* [Exercise requirements]
Render the material from the line containing "Where should I click to: Click the word" through the line containing "Action: click(52, 333)" as a Markdown table with the columns Entry and Content, numbering each line under Entry, placing its text under Content and omitting blank lines.

* [Supplied records]
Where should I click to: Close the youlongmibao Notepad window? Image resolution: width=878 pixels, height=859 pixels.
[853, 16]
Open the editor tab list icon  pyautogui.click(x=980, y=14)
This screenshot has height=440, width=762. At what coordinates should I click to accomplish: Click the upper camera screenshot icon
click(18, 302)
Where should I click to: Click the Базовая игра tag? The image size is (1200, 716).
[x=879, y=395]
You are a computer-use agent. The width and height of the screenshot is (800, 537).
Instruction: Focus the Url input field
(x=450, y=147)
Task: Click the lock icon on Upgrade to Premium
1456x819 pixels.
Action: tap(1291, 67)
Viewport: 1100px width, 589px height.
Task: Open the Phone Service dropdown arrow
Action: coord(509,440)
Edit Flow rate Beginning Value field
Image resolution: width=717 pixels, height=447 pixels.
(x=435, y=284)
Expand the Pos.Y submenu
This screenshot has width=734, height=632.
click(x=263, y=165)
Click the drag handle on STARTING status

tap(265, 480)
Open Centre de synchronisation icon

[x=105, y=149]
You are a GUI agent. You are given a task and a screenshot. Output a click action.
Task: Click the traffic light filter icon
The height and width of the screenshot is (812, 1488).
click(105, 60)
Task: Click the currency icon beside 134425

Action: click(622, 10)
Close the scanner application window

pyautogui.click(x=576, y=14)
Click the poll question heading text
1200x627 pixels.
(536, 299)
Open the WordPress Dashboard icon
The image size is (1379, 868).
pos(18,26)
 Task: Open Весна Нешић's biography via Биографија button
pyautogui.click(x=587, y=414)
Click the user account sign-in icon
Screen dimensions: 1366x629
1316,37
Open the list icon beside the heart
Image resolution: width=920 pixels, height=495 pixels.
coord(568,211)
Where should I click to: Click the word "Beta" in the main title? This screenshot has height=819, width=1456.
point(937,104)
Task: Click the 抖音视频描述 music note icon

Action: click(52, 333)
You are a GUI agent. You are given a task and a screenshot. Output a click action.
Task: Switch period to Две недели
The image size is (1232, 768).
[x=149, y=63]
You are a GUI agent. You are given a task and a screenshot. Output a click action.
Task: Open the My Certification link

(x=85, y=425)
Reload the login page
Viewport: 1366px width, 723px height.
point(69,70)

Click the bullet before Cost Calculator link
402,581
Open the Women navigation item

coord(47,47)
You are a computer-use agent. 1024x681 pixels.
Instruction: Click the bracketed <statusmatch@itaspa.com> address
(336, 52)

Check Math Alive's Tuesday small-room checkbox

* [Finished task]
| Entry | Content |
|---|---|
| 1 | Where should I click to: Click the word "Beta" in the main title? This screenshot has height=819, width=1456. |
| 2 | point(937,104) |
| 3 | Task: Click the 抖音视频描述 music note icon |
| 4 | Action: click(52, 333) |